EHRs: Lots of Documentation But Little Communication

Greg A. Hood, MD

Disclosures

December 16, 2015

In This Article

Thick Charts Stuffed With "Note Bloat"

In his book Landmarks,[4] Macfarlane makes an appeal for "a glossary of enchantment for the whole earth, which would allow nature to talk back and would help us to listen." Could there be more of a clarion call in healthcare than to appeal for a more natural method of communication between physicians, and between physicians and the rest of the world?

Macfarlane insists that his mission isn't merely to stoically preserve esoteric or arcane terminology. "The book," he says, "is about all of us finding ways to celebrate and enrich the language that we have for landscape and nature."

As the BBC article summarizes, "In Landmarks, Macfarlane pulls together nine glossaries of terms taken from 30 languages, dialects and sub-dialects around Britain and Ireland. They all describe aspects of weather, nature and terrain—and many of them are dying out, slipping out of conversation and off the tongues of those who once spoke them. They have been lost. Macfarlane wants them to be found." How much conversational wisdom is slipping off the tongues and from the (increasingly nonexistent) conversations between physicians? An eight-page specialty consultation note that contains seven-and-a-half pages of "note bloat" and one-and-a-half lines of physician-(or nonphysician provider-) generated italic print hardly qualifies as a "conversation."
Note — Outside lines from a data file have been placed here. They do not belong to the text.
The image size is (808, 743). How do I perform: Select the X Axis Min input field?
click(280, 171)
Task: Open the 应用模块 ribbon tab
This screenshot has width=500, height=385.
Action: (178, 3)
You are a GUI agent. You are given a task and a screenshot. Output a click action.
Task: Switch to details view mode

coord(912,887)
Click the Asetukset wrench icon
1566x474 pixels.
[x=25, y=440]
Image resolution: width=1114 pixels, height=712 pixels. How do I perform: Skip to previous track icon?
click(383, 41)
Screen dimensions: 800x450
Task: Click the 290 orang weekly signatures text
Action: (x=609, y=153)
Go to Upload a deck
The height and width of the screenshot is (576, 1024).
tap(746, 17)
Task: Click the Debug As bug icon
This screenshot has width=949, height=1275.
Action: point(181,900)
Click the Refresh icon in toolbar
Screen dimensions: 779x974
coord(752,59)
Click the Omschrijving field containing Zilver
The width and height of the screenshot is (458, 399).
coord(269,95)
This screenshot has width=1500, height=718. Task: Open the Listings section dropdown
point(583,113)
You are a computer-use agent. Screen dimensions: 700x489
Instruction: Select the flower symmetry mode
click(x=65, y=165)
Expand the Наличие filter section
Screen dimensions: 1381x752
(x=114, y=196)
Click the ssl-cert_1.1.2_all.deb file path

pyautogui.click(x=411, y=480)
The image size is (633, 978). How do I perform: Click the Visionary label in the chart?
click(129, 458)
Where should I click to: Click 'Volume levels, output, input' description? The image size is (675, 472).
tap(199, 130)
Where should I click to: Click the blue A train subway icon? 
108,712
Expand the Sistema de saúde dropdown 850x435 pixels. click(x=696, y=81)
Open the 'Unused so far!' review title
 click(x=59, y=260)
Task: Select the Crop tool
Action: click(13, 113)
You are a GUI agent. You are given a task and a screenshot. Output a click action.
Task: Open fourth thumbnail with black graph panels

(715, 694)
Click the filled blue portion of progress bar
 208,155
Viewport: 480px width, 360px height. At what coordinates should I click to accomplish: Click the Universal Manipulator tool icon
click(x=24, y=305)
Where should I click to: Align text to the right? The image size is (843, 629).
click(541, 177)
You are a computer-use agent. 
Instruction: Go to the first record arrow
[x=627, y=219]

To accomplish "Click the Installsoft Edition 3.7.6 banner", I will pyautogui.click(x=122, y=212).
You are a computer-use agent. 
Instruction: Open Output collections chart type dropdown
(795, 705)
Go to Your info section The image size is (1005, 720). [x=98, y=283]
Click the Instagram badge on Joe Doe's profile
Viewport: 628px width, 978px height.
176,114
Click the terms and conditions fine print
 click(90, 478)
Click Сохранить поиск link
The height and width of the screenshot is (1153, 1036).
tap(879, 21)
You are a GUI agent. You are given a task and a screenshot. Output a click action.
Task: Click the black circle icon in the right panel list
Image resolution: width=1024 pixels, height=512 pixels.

In the BBC piece, Macfarlane described two of his favorite terms: "One is this lovely Cornish word 'zawn,' which means a wave-smashed chasm in a sea cliff—it's so evocative of that gaping mouth, and the power of those places," he says. It also seems to be an apropos analogy for the current state of healthcare delivery in the United States, "a wave-smashed chasm in a sea cliff" indeed.

"Another," Macfarlane continues, "is this soft, Gaelic phrase 'rionnach maoim,' the shadows that clouds cast on moorland on a windy day. There's something about the poetry of that, the precision and the need to compress that phenomenon down into that gorgeous soft phrase." How often is a physician's EHR note describing a typical patient encounter compressed into such a precise, well-phrased description? The gloomy reality of what actually winds up in our EHR systems may justly cause doctors to feel as if clouds are casting shadows across the medical landscape.

The writer of the BBC article, Fiona Macdonald, proceeds to summarize that "Macfarlane delights in the language." As Macfarlane himself describes it, "There's just the sheer joy of exactitude; I see it as a form of beautiful elegance. These lovely poems that fold up inside these words and spring out of them like jack-in-the-boxes—they're gorgeous forms of precision." Reading this led me to ask myself: Shouldn't the professionals in whom we all entrust our mortality and our vitality be able to delight in elegant exactitude when creating the historical notations upon which each successive medical decision will be based? Why instead does the profession accept the lowest common denominator of communication as provided by the lowest bidder?

There are a delicious plethora of additional terms that, by themselves, make Macfarlane's book well worth the read. However, the point of his tome is the transformational potential that language has to enrich the landscape of our lives. In the BBC interview, he said:

We increasingly make do with an impoverished language for nature, a generic language: "field," and "wood," and "hill," and "countryside." It's a very basic way of denoting, and that's fine, and sometimes we need to speak generally. We can't always speak absolutely precisely. But I'm fascinated by details and by the specifics of nature, and its particularities—and language helps us to see those. If we just see a landscape as some kind of waste space and devoid of detail, it becomes more vulnerable to dismissal or disinterest or improper use.

If words can be so for the natural world, then what would be more natural than to be able to do so in the realm of health?